Naviguer entre impératifs familiaux et professionnels

Chaque semaine, découvrez les chroniques sur la vie au bureau réalisée par Sophie Péters. Anecdotes, conseils, expériences : pour sourire mais aussi mieux se sentir dans son job.

À peine la rentrée entamée, il faut déjà se préoccuper des nouvelles vacances de nos bambins...Les congés de la Toussaint remettent sur le tapis la question qui fâche : celle de l'articulation entre vie professionnelle et vie familiale. Surtout depuis que les économistes entrevoient le lien étroit entre bien-être et performance au travail. Il y a urgence : « Quatre femmes sur dix se déclarent angoissées à l'idée d'annoncer leur grossesse à leur responsable hiérarchique. Trois salariés sur quatre estiment que leur employeur ne fait pas grand-chose pour les aider à concilier vie professionnelle et vie familiale. Deux adolescents sur trois jugent le travail de leurs parents stressant, fatigant, voire très dur », note Jérôme Ballarin, président de l'Observatoire de la parentalité en entreprise et dirigeant d'une société de conseil en ressources humaines.

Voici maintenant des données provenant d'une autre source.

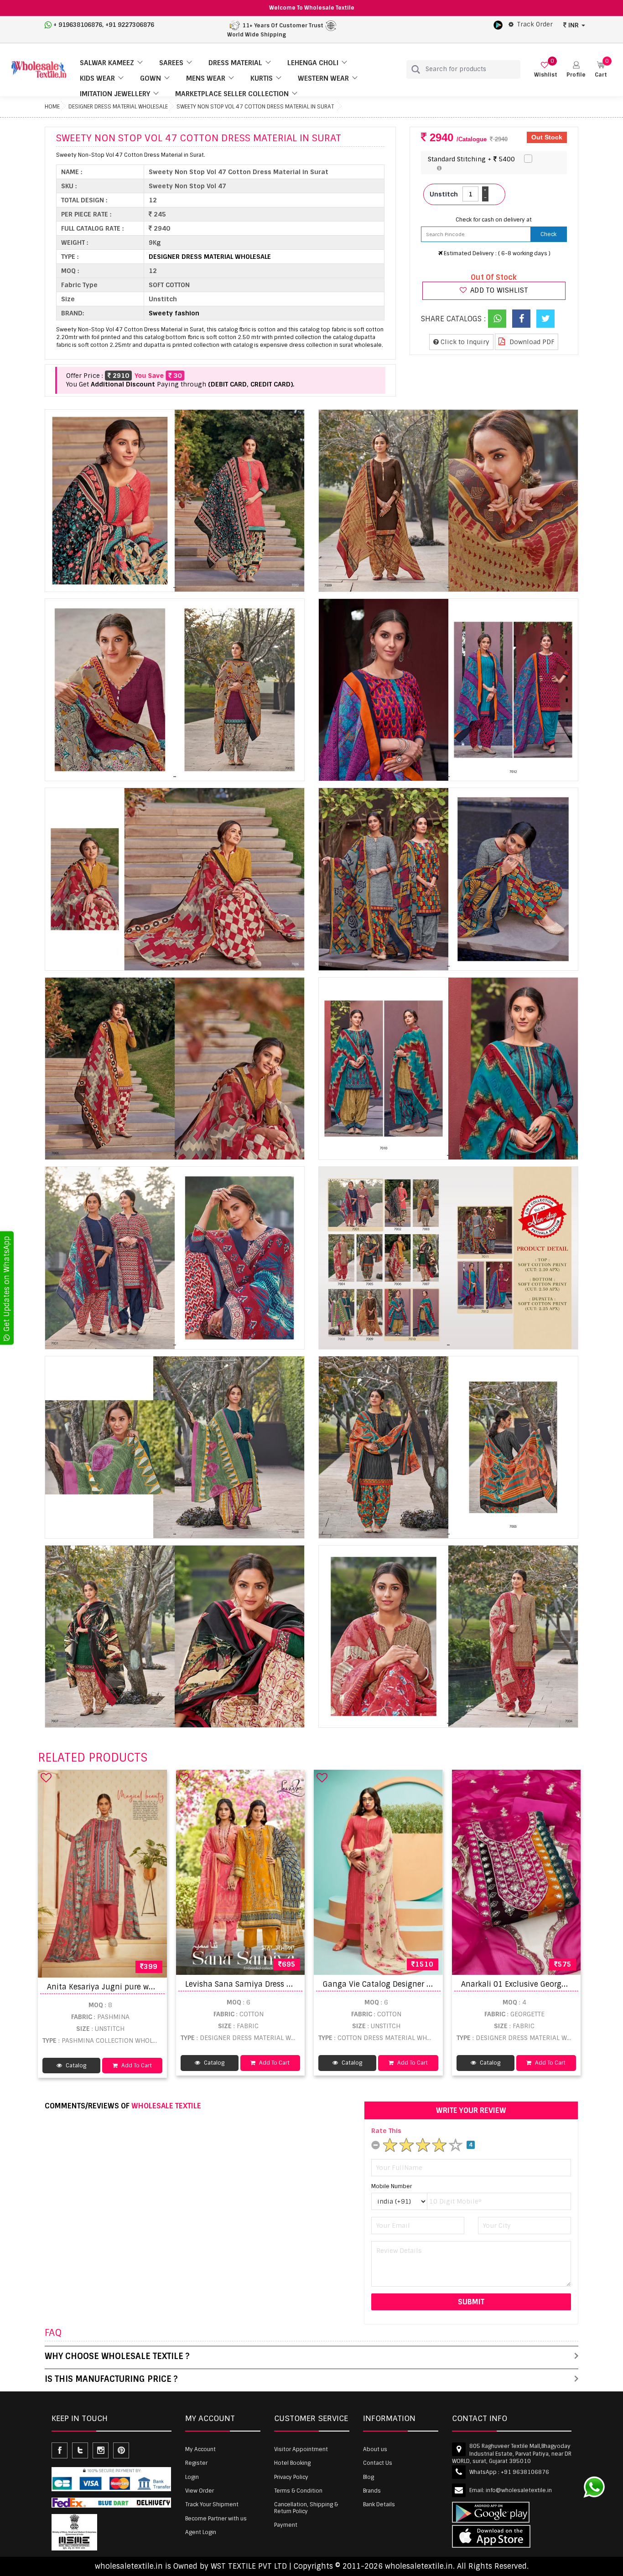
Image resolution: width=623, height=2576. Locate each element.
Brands (372, 2490)
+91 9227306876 (129, 25)
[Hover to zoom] (174, 501)
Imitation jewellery (115, 94)
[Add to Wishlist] (46, 1777)
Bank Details (379, 2504)
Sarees (171, 63)
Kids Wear (97, 78)
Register (196, 2463)
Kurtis (261, 78)
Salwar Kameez (107, 63)
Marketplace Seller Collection (232, 94)
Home (52, 106)
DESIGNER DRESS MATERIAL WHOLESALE (118, 106)
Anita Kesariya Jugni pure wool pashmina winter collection (155, 1987)
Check (548, 234)
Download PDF (531, 342)
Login (192, 2477)
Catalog (75, 2065)
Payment (285, 2525)
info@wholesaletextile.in (519, 2490)
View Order (199, 2490)
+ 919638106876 (77, 25)
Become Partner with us (216, 2518)
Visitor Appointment (301, 2449)
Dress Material (235, 63)
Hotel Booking (292, 2463)
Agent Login (200, 2532)
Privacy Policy (291, 2477)
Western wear (323, 78)
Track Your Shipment (212, 2504)
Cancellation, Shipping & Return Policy (306, 2507)
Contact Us (377, 2463)
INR (573, 25)
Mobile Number (391, 2186)
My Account (200, 2449)
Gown (150, 78)
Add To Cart (136, 2065)
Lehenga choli (312, 63)
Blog (368, 2477)
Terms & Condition (298, 2490)
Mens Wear (205, 78)
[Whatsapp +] (497, 318)
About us (375, 2449)
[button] (576, 69)
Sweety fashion (174, 313)
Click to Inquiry (464, 342)
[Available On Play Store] (498, 24)
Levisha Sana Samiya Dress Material (251, 1984)
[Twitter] (545, 318)
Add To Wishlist (498, 290)
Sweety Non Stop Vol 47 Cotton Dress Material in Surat (255, 106)
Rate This (386, 2131)
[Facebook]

La gente masculine n'est pas en reste. Arthur a voulu profiter de la demi-journée prévue pour accompagner son enfant à l'école lors de sa rentrée en primaire. Et découvre qu'il doit poser une demi-journée de RTT car cette disposition est réservée aux femmes dans son entreprise ! Les jeunes hommes veulent tout autant pouvoir élever leurs enfants. Résultat : la conciliation vie privée-vie/professionnelle arrive en tête des critères de choix d'un job. La génération Y a donné le « la ». Les suivantes lui ont emboîté le pas. Enjeu de recrutement mais aussi de fidélisation. Or si des mesures commencent à émerger, les DRH et managers sont encore à la traîne : « Si les responsables d'équipe ne mettent pas en oeuvre au quotidien, avec leurs collaborateurs, les décisions prises par les dirigeants et les DRH, elles resteront lettre morte », prévient Jérôme Ballarin dans son ouvrage « Travailler mieux pour vivre plus ». Comme se préoccuper des horaires de réunion, de la gestion des déplacements ou des congés, voire de répartition des projets.

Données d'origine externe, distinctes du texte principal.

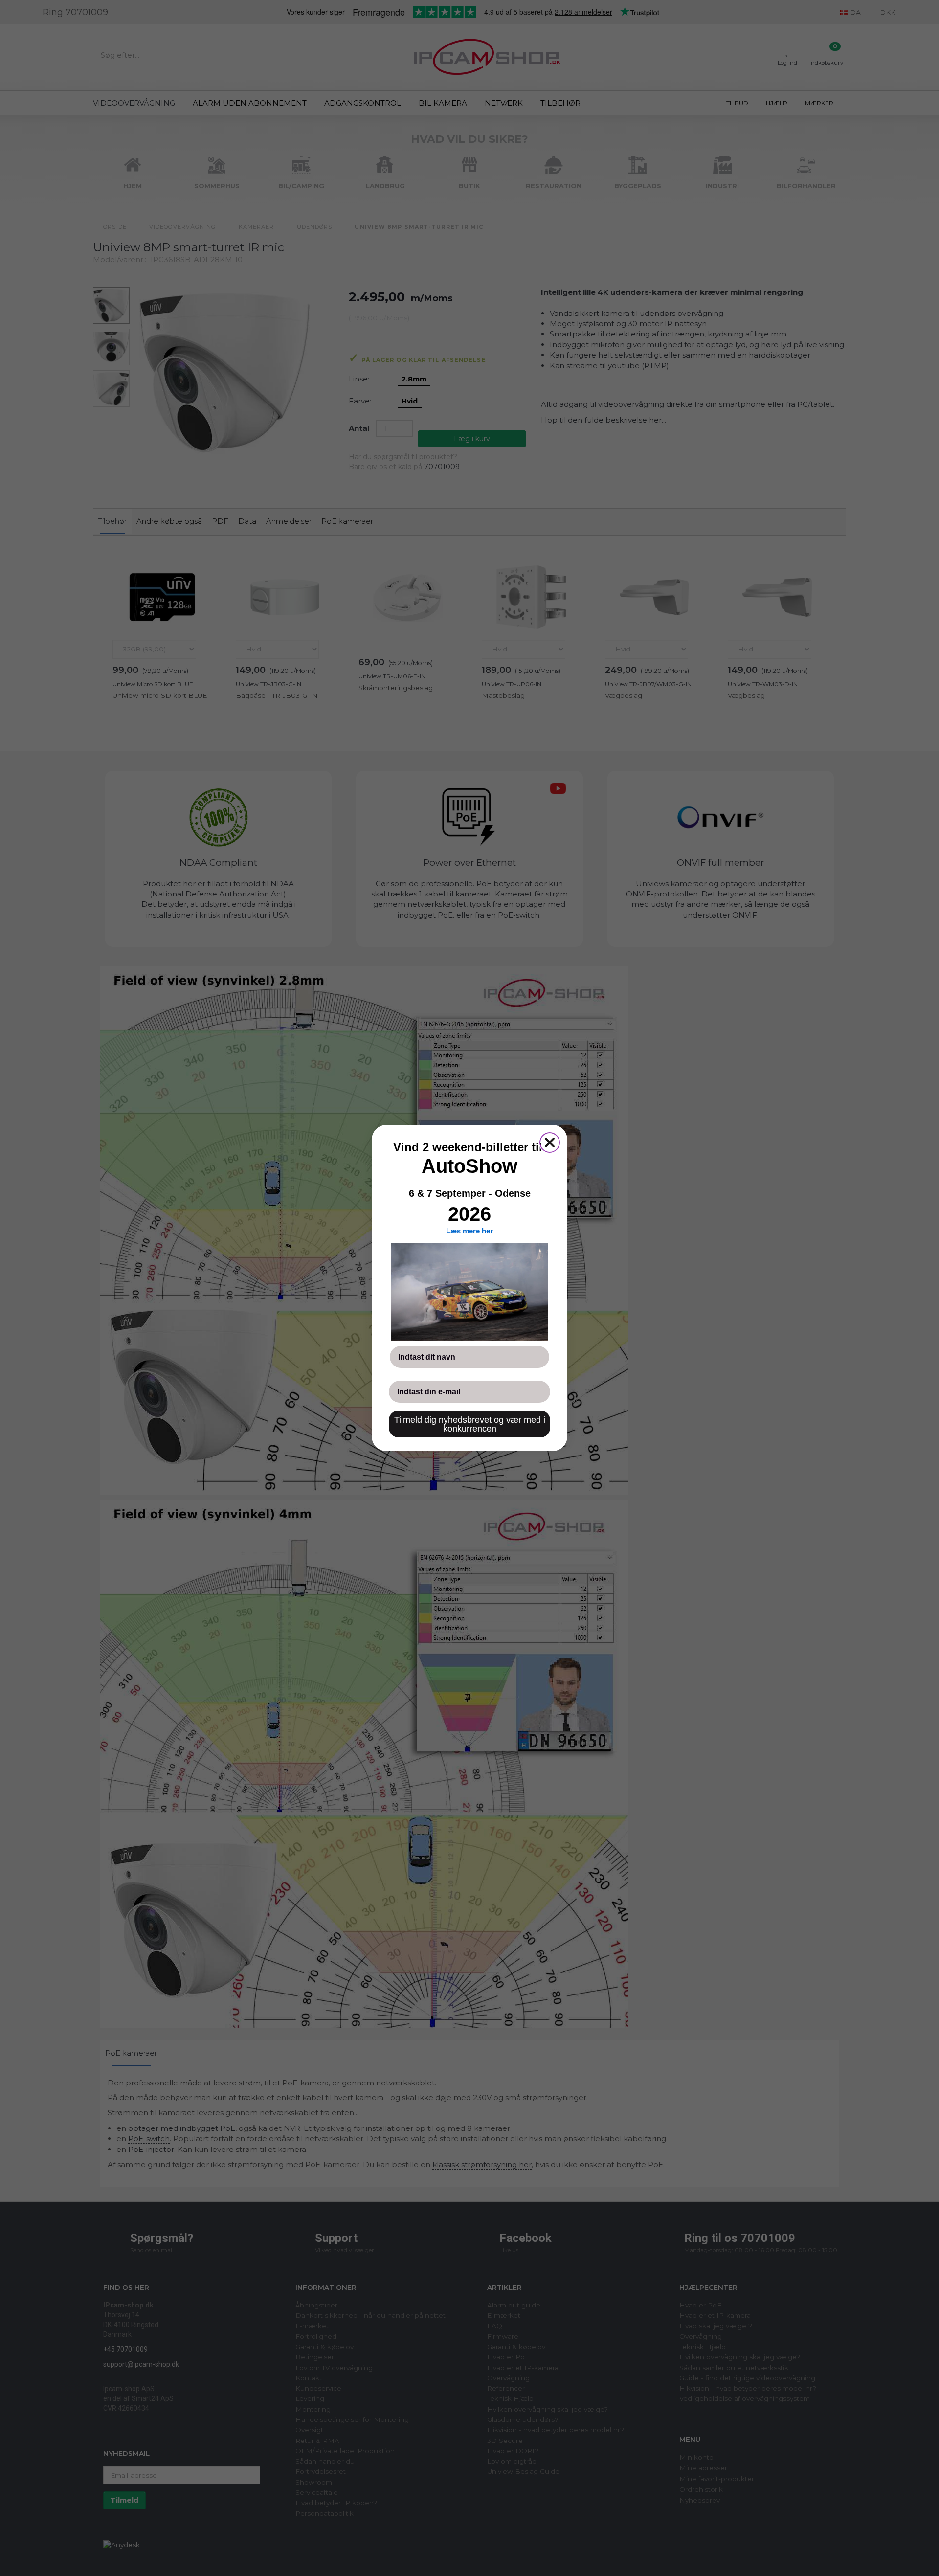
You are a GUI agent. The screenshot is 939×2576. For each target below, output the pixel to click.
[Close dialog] (549, 1142)
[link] (469, 1292)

Tenir compte de la réalité

Chez Areva un petit guide sur « comment conduire un entretien pré et post-congé maternité » sert de référentiel commun à l'encadrement. Coca-Cola France étudie les situations familiales particulières lors des changements de job. Quant à LCL, elle diffuse à tous ses nouveaux managers une formation par Internet sur le harcèlement moral, la démarche égalité professionnelle ou encore la prévention des discriminations. Prévoir un entretien spécifique avec son (sa) collaborateur(trice), en cas d'événement majeur, permet de tenir compte de la réalité de ce qui est vécu et impacte forcément et naturellement son ardeur au travail. Et pourquoi pas aller jusqu'à l'octroi, comme chez Danone, de pause longue sous forme de congé sabbatique de six mois ?

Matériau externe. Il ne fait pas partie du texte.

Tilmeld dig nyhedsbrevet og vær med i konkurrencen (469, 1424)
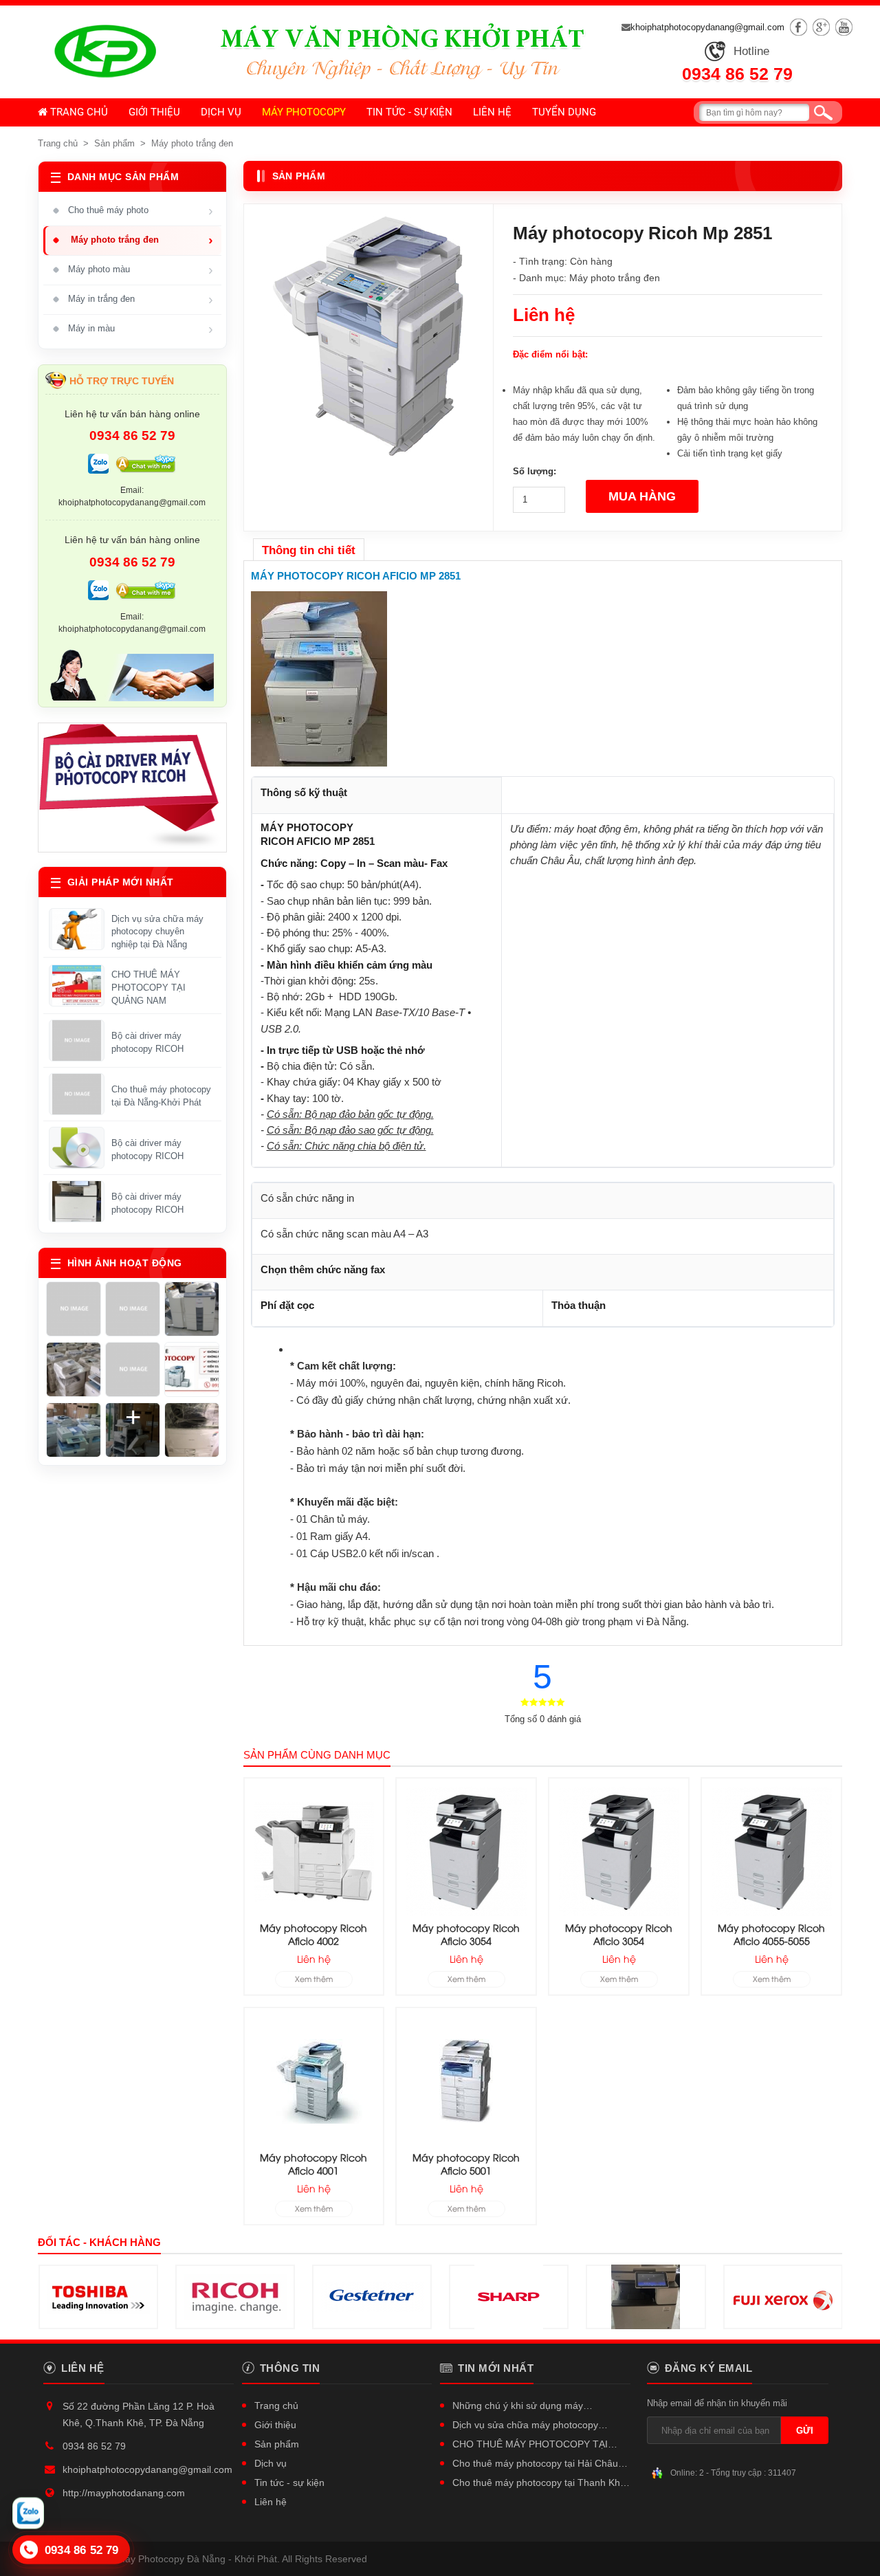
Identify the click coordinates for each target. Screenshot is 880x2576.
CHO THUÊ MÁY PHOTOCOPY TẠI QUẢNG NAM (148, 987)
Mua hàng (642, 496)
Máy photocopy (304, 112)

Une salariée est ainsi revenue de son tour du monde régénérée et pleine d'allant. Façon intelligente de passer d'une culture du temps de présence à une culture de l'efficacité. En 2009, l'Institut Gallup a évalué à 350 milliards de dollars la perte nette pour l'économie américaine du faible niveau d'engagement de certains actifs américains dû à des politiques RH et managériales peu adaptées. Faut-il le rappeler ? En Europe le projet de civilisation forgé au siècle des lumières repose sur l'idée de progrès, de génération en génération, en termes de qualité de vie et de bien-être. Comme le souligne Jérôme Ballarin, « l'oublier serait un déni de l'histoire ».